Four years after OpenAI’s Whisper transformed speech recognition, and amid a wave of breakthroughs from ElevenLabs, Deepgram, Cartesia, and others, Voice AI has definitively arrived. There are now hundreds of voice-powered applications emerging across every vertical: sales, healthcare scribing, contact centres, logistics, telecoms, debt collection, and beyond – as we’ve previously written. Every human voice interaction is a candidate for a voice AI interaction, and as such, there is a massive market up for grabs. In contact centres alone, Gartner estimates that there is $80b of human labour that could be disrupted by voice AI agents (Gartner, 2022).

(Figure 1: Voice AI Market Map)

However, despite this momentum, voice AI is not yet ubiquitous. Almost every builder we speak to in the space tells us the same thing: something is still broken in voice infrastructure. The technology is potentially transformative for customers, but remains clunky for builders.

How are developers building Voice AI applications today? At Dawn, over the past year, we’ve met with over 50 founders and engineering teams building across the voice stack. In this piece, we share our thesis on what’s broken, why it matters, and where we still see the opportunity.

How are developers building Voice AI applications today?

To understand what needs to evolve with voice AI, it’s important to understand how many of these applications are being built today.

Despite the emergence of native speech-to-speech (S2S) models – GPT-4o’s Realtime API, Gemini 2.5 Flash Live – the vast majority of production voice applications today are still built as cascaded pipelines: separate STT, LLM, and TTS models stitched together with orchestration logic. Some S2S models deliver the latency enterprises need, but at 2-10x the cost of pipeline approaches ($0.50-$1.50 per minute versus $0.10-$0.20 for managed pipelines) (Skywork AI, 2025), and with less flexibility for customisation and limited fine-tuning support. Moreover, their latency advantages largely disappear over traditional PSTN phone networks.

(Figure 2: Delta between managed pipeline and S2S in cost per minute)

As a result, engineering teams are spending months on plumbing. Abstraction layers like LiveKit (open-source, flexible, but significant implementation effort) and VAPI (turnkey, telephony-optimised, but limited backend control) are helping, but developers building voice as a core product feature consistently told us that getting to production quality still requires deep investment in orchestration, interruption handling, turn-taking, and failover.

(Figure 3: Managed pipeline breakdown)

The economics: when will voice AI technology be “worth it”?

The cost case for voice AI is relatively obvious. An onshore US contact centre agent costs $28–$40 per hour. A fully managed voice AI pipeline costs $3–$9 per hour, a 70–90% reduction (Outsource Consultants, 2025). The arithmetic is compelling for onshore, but the gap narrows significantly against offshore labour, which costs $6–$9 per hour.
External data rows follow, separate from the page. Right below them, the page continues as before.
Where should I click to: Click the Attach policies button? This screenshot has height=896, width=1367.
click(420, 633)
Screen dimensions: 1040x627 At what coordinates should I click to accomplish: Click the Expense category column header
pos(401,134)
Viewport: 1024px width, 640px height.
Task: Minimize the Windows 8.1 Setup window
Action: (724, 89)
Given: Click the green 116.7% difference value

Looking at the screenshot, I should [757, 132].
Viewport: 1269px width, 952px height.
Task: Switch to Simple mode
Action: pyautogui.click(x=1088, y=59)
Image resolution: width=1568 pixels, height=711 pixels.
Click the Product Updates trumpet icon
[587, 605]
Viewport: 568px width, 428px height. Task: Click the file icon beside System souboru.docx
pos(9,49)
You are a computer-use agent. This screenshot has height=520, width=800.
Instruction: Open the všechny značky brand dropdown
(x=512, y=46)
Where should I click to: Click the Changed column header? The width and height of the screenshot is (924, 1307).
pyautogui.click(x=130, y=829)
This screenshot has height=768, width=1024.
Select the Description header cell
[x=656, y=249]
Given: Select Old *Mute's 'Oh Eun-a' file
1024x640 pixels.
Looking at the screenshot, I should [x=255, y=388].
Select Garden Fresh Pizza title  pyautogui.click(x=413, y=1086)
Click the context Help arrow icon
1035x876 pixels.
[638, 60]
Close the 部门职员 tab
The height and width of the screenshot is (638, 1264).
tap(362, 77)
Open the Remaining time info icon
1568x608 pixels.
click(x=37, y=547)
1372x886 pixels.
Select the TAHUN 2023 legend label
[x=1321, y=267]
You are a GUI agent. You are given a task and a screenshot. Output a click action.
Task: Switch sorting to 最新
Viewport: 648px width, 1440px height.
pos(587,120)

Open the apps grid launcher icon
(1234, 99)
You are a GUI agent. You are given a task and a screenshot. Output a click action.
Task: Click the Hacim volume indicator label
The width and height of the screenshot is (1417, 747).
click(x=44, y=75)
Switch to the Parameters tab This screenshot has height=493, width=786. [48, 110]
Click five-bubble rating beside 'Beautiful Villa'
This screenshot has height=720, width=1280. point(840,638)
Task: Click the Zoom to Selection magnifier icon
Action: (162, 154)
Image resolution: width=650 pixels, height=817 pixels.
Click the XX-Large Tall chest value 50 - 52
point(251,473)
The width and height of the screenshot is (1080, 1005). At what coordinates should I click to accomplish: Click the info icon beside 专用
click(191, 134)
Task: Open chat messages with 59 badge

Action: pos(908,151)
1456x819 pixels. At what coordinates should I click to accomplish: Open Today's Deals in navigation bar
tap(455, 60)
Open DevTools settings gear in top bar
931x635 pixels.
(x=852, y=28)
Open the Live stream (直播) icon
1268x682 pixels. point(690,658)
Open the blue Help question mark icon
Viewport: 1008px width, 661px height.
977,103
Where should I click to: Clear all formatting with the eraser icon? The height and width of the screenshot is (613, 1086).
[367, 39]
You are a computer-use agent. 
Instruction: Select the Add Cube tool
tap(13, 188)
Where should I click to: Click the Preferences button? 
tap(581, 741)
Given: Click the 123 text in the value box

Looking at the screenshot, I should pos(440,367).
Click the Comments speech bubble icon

(Figure 4: Contact center agent vs. managed pipeline)

But the real driver of adoption isn’t the spreadsheet. Contact centres have been structurally broken for years: high attrition, inconsistent quality, missed revenue from abandoned calls. Incremental optimisation has failed to fix it. Voice AI doesn’t quit, doesn’t need onboarding, and scales from one concurrent call to a thousand. We’ve illustrated one US call centre example below:

(Figure 5: The impact of AI agents on a call center’s bottom line, $m)

So, the real question is no longer whether it is economical for voice AI to replace human agents for routine interactions, but how fast the remaining friction in quality, latency, and reliability can be resolved, so that voice agents can handle the vast majority of calls rather than just the routine ones.

So what needs to be fixed?

Latency: the uncanny pause

As a result of cascading voice pipelines, latency remains a critical concern for voice Ai applications. Human conversation operates within a c.200ms response window (PNAS, Fast response times signal social connection in conversation). Today, most production voice agents today sit at 800ms to 2 seconds. That pause – even at 500ms – immediately signals “machine” to the user. The best cascaded pipelines achieve ~510ms end-to-end (100ms STT + 320ms LLM + 90ms TTS), still double the human conversational norm of ~230ms (Introl, 2025). For enterprise voice agents handling customer service or sales calls, this gap is the difference between adoption and abandonment.

As one builder puts it:

Latency is something the entire industry has to keep focus on, and the hard part is that averages lie! Even P90 isn’t enough often, one bad turn in a three-minute call can kill the whole conversation. You have to be perfect for the entire call… we run racing models’ for most use cases, so we call multiple providers and models in parallel and take the fastest good response. It’s significantly more expensive, but customer experience comes first.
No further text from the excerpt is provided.